▶ [Extract to read]

..........

• Conserved and breed-specific differences in the cervical transcriptome of sheep with divergent fertility at the follicular phase of a natural oestrus cycle

      Abril-Parreño, Laura; Meade, Kieran G.; Krogenæs, Anette K.; Druart, Xavier; Fair, Sean; Cormican, Paul; European Union; Department of Agriculture, Food and the Marine; Teagasc; Research Council of Norway; et al. (Biomed Central, 2021-10-20)
      Background The outcome of cervical artificial insemination (AI) with frozen-thawed semen in sheep is limited by the inability of sperm to traverse the cervix of some ewe breeds. Previous research has demonstrated that cervical sperm transport is dependent on ewe breed, as sperm can traverse the cervix in greater numbers in some higher fertility ewe breeds. However, the molecular mechanisms underlying ewe breed differences in sperm transport through the cervix remain unknown. In this study, we aimed to characterise the cervical transcriptome of four European ewe breeds with known differences in pregnancy rates following cervical AI using frozen-thawed semen at the follicular phase of a natural oestrous cycle. Cervical post mortem tissue samples were collected from two Irish ewe breeds (Belclare and Suffolk; medium and low fertility, respectively) and from two Norwegian ewe breeds (Norwegian White Sheep (NWS) and Fur; high fertility compared to both Irish breeds) at the follicular phase of a natural oestrous cycle (n = 8 to 10 ewes per breed). Results High-quality RNA extracted from biopsies of the mid-region of the cervix was analysed by RNA-sequencing and Gene Ontology (GO). After stringent filtering (P <  0.05 and FC > 1.5), a total of 11, 1539 and 748 differentially expressed genes (DEGs) were identified in Belclare, Fur and NWS compared to the low fertility Suffolk breed, respectively. Gene ontology analysis identified significantly enriched biological processes involved in muscle contraction, extracellular matrix (ECM) development and the immune response. Gene co-expression analysis revealed similar patterns in muscle contraction and ECM development modules in both Norwegian ewe breeds, which differed to the Irish ewe breeds. Conclusions These breed-specific biological processes may account for impaired cervical sperm transport through the cervix in sheep during the follicular phase of the reproductive cycle. This novel and comprehensive dataset provides a rich foundation for future targeted initiatives to improve cervical AI in sheep.

..........

▶ [Records supplied]
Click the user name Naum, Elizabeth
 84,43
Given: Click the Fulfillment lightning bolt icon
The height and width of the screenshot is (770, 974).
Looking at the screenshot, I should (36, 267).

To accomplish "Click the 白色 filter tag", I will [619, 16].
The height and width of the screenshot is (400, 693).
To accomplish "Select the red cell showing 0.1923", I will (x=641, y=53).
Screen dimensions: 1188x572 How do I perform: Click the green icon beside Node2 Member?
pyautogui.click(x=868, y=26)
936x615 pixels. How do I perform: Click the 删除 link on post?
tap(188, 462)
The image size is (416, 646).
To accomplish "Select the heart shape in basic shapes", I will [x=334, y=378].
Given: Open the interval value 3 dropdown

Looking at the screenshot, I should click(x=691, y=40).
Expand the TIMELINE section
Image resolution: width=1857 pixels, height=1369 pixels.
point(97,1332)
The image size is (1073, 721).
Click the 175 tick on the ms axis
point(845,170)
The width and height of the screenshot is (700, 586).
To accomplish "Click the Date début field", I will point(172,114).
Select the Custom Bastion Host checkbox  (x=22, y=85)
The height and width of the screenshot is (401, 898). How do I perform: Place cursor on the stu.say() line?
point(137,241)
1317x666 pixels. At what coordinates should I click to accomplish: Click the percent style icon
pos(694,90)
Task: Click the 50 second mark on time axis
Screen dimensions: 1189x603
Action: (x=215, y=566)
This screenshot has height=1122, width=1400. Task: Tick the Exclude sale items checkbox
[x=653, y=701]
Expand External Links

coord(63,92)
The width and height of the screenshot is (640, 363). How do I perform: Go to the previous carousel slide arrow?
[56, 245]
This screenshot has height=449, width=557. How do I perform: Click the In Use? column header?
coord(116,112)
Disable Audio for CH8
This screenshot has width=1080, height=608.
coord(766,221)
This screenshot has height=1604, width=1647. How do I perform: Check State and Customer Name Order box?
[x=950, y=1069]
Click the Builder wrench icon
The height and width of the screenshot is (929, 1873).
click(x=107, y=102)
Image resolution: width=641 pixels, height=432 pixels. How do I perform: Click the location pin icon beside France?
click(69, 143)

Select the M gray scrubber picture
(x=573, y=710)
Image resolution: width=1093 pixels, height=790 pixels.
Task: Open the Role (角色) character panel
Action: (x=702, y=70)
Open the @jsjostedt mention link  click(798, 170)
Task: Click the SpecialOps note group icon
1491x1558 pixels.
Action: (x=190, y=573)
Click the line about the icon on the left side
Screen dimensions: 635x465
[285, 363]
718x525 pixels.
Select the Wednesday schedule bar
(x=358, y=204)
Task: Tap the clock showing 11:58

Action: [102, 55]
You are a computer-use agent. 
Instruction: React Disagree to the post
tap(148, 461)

..........

▶ [Instructions to follow]
Rewrite the listing on sheep cervical transcriptomes, starting with "Abril-Parreño, Laura; Meade, Kieran" and going on through "(Biomed Central, 2021-10-20)", with "Research Council of Norway" replaced by "Norwegian Research Council".

▶ [Result of the task]
Abril-Parreño, Laura; Meade, Kieran G.; Krogenæs, Anette K.; Druart, Xavier; Fair, Sean; Cormican, Paul; European Union; Department of Agriculture, Food and the Marine; Teagasc; Norwegian Research Council; et al. (Biomed Central, 2021-10-20)